Women also have a different approach to power, and legislate with their eyes on those they serve, benefitting their communities and our nation as a whole. As Gloria Feldt writes in her book No Excuses, “Culture has taught women that power means “power over,” a concept that has been drummed into feminine consciousness through traditional, heavy-handed masculine leadership. When women re-think power as the ‘power to’ accomplish their goals, they want to own it and use it in an entirely different way.”

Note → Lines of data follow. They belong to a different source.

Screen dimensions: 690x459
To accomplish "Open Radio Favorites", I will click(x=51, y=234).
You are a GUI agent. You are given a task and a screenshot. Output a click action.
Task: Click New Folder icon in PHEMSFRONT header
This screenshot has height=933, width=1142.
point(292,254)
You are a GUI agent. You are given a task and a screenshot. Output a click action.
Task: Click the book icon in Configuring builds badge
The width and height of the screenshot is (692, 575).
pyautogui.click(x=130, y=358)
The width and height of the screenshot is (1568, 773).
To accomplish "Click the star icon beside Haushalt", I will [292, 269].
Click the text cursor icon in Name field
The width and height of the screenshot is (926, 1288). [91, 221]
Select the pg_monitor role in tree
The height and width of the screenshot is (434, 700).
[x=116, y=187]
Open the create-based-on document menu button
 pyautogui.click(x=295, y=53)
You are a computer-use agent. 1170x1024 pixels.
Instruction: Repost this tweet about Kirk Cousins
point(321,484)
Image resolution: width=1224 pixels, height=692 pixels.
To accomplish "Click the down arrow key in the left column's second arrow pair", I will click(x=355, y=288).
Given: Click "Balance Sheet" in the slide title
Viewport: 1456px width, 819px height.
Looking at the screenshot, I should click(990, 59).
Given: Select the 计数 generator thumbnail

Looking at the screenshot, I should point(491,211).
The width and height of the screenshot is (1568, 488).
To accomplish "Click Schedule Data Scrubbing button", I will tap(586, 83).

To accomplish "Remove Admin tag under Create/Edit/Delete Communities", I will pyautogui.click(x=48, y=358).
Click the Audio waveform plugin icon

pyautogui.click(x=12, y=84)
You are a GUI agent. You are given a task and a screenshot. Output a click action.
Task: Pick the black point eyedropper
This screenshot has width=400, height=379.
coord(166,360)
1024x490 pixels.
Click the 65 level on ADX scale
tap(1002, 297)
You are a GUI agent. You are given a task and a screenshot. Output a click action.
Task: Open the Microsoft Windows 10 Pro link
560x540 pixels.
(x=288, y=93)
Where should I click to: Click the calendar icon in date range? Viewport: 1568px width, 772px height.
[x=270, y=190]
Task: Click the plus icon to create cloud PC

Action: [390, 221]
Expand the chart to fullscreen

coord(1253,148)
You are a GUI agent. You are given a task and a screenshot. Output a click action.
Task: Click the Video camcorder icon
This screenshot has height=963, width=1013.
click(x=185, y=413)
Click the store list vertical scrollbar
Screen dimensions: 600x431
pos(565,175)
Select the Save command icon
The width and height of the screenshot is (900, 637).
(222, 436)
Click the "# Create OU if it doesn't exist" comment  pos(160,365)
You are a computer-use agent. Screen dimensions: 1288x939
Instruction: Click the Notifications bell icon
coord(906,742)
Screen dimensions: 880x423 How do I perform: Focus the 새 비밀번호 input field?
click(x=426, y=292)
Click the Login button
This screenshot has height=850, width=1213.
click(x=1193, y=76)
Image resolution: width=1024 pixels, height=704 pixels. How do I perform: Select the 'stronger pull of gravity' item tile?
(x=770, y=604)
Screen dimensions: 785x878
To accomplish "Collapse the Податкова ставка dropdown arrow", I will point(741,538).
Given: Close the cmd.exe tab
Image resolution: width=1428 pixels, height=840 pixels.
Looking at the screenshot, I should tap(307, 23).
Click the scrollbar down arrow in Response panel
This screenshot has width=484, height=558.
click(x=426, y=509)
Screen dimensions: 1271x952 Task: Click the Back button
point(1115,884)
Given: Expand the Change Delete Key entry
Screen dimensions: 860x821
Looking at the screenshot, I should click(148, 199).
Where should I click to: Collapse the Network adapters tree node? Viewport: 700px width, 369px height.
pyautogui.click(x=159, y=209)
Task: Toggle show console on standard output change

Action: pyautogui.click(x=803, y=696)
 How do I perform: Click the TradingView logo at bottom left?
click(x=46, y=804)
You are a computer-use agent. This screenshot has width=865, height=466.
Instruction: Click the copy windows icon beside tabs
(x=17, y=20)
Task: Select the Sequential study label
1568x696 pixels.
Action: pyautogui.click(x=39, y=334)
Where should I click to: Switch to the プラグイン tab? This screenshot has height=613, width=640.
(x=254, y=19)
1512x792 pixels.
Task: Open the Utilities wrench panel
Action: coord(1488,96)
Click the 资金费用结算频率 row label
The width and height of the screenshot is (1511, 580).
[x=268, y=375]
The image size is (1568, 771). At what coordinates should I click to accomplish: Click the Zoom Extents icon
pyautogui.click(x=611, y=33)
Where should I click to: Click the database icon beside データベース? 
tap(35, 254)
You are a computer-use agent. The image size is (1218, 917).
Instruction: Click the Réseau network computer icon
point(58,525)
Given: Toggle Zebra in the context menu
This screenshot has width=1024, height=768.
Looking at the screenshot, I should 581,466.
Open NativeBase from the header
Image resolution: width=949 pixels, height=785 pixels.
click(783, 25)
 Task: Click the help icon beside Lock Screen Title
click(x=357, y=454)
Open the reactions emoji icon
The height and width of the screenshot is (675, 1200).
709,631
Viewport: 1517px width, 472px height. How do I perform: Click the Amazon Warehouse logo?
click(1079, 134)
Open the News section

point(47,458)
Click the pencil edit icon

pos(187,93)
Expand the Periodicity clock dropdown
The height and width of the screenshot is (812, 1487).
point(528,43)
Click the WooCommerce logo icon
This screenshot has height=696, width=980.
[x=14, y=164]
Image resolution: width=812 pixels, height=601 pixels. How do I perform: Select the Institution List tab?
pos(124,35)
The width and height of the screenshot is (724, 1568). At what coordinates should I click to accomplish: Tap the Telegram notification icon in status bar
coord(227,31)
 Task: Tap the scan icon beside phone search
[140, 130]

It’s a given that we still have a way to go when it comes to equal representation. However, as the issues become more gender specific, it is important to have women seated at the table, who can represent our voices and keep the issues that impact us, our families, and communities front and center. Remember, women lead differently, and care deeply about those they serve.  Congresswoman Cori Bush summed it up best when she said in her acceptance speech in 2020 that she loves the people who elected her and those she represents, and it is with that love that she will fight for everyone in her district. This is why it’s crucial to get more women serving in public office. That kind of dedication and perspective completely changes how we are governed. It starts in our communities and at the ballot box when we elect women at every level to lead us, to fight for us, and to build a country with a government that works for us all.